Uma pedrinha entrou no sapato direito de Joseph e foi deslizar para baixo da planta do pé. Ao andar, o rapaz sentiu que lhe penetrara na meia e lhe esfolava a pele. Continuou durante alguns metros, coxeando um pouco, tentando em vão afastar a pedrinha para a ponta do sapato, dobrando o dedo grande e sacudindo o pé. Depois, quando compreendeu que o bocadito de pedra continuaria ali, e se não prestasse atenção uma ferida supurante, enorme, ocupar-lhe-ia em breve o espírito, parou na ponta do passeio e descalçou-se; pôs o sapato ao contrário, e com uma pancada breve a pedra caiu na valeta, desaparecendo no meio dum mar de entulho, todo igual. Joseph calçou-se e recomeçou a andar.

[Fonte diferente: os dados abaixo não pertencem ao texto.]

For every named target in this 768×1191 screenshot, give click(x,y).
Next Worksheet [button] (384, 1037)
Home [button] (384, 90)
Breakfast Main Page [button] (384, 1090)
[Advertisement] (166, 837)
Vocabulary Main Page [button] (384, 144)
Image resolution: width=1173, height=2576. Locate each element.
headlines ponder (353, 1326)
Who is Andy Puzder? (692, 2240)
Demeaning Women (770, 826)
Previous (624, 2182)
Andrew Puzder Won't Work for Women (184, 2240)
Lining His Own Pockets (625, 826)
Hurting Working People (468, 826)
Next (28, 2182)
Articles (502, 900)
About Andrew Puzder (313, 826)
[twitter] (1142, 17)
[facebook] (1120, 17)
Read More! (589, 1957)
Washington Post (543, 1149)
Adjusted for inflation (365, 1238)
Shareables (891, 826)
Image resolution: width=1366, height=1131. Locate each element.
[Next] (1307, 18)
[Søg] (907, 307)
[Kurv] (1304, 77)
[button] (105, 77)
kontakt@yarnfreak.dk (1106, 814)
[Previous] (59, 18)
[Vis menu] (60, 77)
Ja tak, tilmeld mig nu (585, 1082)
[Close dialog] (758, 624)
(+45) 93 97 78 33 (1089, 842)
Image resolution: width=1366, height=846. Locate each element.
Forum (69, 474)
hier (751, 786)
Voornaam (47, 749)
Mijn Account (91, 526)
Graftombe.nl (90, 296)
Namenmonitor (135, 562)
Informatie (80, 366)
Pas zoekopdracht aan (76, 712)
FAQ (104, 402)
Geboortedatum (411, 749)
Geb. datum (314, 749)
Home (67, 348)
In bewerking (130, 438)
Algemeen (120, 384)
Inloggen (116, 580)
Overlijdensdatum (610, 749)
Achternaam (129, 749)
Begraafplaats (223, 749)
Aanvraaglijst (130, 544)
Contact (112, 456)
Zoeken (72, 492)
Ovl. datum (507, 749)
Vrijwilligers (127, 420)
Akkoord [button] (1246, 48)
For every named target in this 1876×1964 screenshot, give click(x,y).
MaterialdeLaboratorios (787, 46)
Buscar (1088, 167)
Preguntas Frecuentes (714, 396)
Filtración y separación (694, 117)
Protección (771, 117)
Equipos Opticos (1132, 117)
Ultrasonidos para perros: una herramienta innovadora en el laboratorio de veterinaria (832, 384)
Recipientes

Atingiu o começo da curva. Havia uma mercearia onde pessoas faziam bicha; em frente da loja, no passeio, tinham colocado vasos enormes de terra com gerânios. Joseph deteve-se e ficou de pé, as costas encostadas à parede da mercearia. Era à sombra; o passeio, a estrada, as casas em frente estavam cheias duma tristeza bizarra, que flutuava pelas paredes pintadas de branco, pelas superfícies de betão áspero, pelos vidros sem cortinas apenas com um reflexo escuro completamente imóvel. Não se sabia o que se devia fazer. Havia poeira por toda a parte, e entre os ruídos dos carros a mudar de velocidade, ouviam-se lufadas de música fanhosa, de acordeão ou então de harmónica. Os postes de electricidade estavam erguidos muito rígidos em direcção ao céu cheio de nuvens, os aviões passavam muitas vezes por cima dos telhados. Não havia meio de adivinhar as horas; nada engatava, nada parava. Era tudo nu, rápido, pobre. Cimento; cubos de cimento misturados uns nos outros, tendo nalguns sítios uma espécie de crateras terrosas onde os arbustos tentavam nascer. Joseph olhava o espectáculo sem fazer um movimento. De repente, sem avisar, o ar pôs-se a mexer. Vindo do fundo da estrada, o vento começou a soprar; um vento muito frio, contínuo, que descia para a cidade e se quebrava nos objectos. Assobiou nas orelhas do rapazito, desaparecendo em frente na sua direcção teimosa, colando os fatos ao corpo, fazendo tremer a carne.
Despenteou cabelos, levantou poeiras e atirou-as para os olhos, provocando lágrimas ardentes imediatamente evaporadas. A sua presença invisível cobriu as superfícies planas da terra, enchendo sem parar todas as covas e desnivelamentos. Sem barulho, ou quase, apenas com aquele longo silvo que parecia penetrar a própria substância das coisas, misturar-se-lhe até que não houvesse mais nada de seguro, de dissociável, entre esse vazio e esse pleno, o vento soprava, avançava, deslizava como uma toalha de água, indeciso por vezes, depois estalando em bruscas rajadas, indo buscar ao mais profundo das carnes o que havia de frio e de estúpido, para o trazer à superfície e vencer.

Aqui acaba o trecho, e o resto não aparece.